La (non) casualità delle cose vuole che questi tre film nascano da particolari momenti vissuti dai tre registi e nel contempo che essi rappresentino un punto di svolta nella carriera artistica dei tre cineasti: Dersu Uzala rappresenta il ritorno del maestro Kurosawa sulla scena cinematografica dopo il tentato suicidio del ’71; Stalker è l’ultimo film che Tarkovsky girò in URSS e rappresenta la rottura definitiva del regista russo nei confronti del regime sovietico, che sempre tenterà di ostacolare il suo genio; La doppia vita di Veronica è la prima esperienza cinematografica fuori dalla Polonia di Kieslowski ed è il film che aprirà la strada al regista polacco verso la notorietà e la consacrazione internazionale.

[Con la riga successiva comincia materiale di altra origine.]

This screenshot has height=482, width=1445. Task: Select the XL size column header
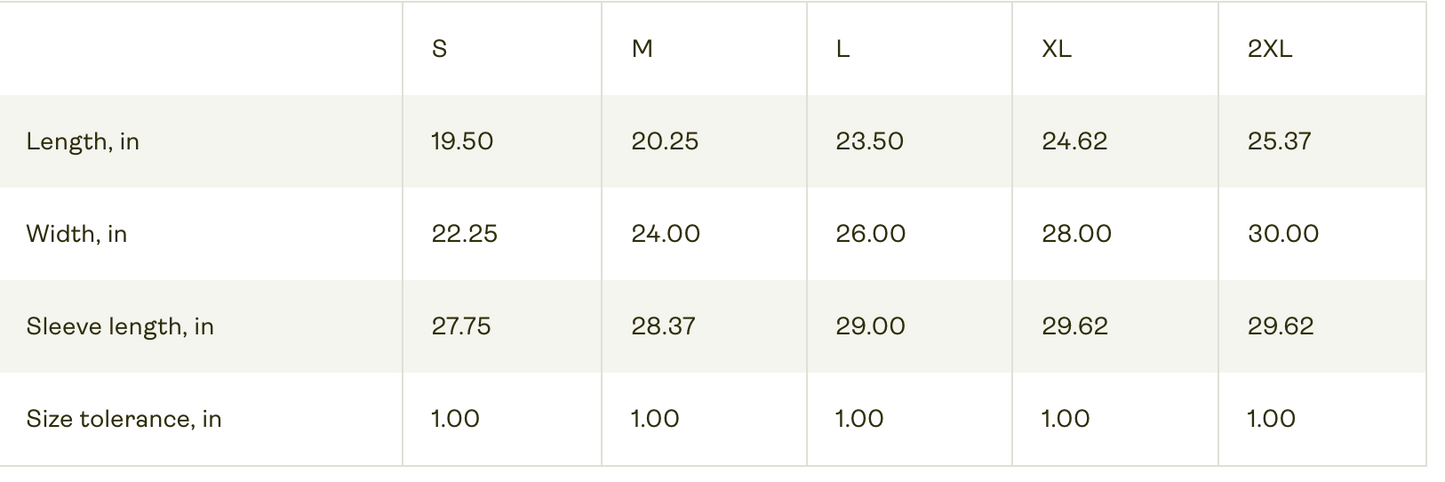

Tre opere dunque che segnarono in epoche diverse la vita dei tre registi e che ancora oggi esprimono una potenza visiva a tratti inimitabile.
Questi lungometraggi ci mostrano come il cinema non abbia dimenticato lo stretto legame che intercorre tra l’immagine in movimento e la fotografia, due arti che confluiscono in un’unica espressione per dar vita a uno spettacolo visivo coinvolgente e di raffinata bellezza.
Ecco il programma dettagliato.
Si parte venerdì 25 ottobre (ore 21.00) con la proiezione di Dersu Uzala (URSS, Giappone 1975), dove Kurosawa mette in scena un lirismo così maestoso da sfiorar il cielo e .. ancora più su.
Il maestro giapponese veniva da un lungo e tormentato periodo di depressione che culminò nel tentato e (per fortuna) incompiuto suicidio del ’71.
Quell’esperienza lo scosse così profondamente da ricondurlo sul set più motivato e ispirato di prima. E l’istinto primitivo nei confronti della vita, con cui Kurosawa torna sulla scena cinematografica mondiale, è il tema predominante di Dersu Uzala.
Il film è l’espressione di un universo umano che solo nel proprio intimo legame con la natura riesce a ritrovar se stesso. Il piccolo grande Dersu (interpretato splendidamente da Maksim Munzuk), un cacciatore figlio della taiga, è il simbolo atavico e inequivocabile di come l’uomo sia una creatura della terra, di come la natura gli appartenga e di come lui appartenga ad essa in una condizione pagana di reciproca armonia.
Kurosawa ci mostra come la poesia delle sue inquadrature prenda forma attraverso la natura: una natura impregnata di vita e di morte, che si trasforma con il passare delle stagioni in un essere avverso se non lo si rispetta e in un essere di cui goderne i frutti se lo s’impara a conoscere.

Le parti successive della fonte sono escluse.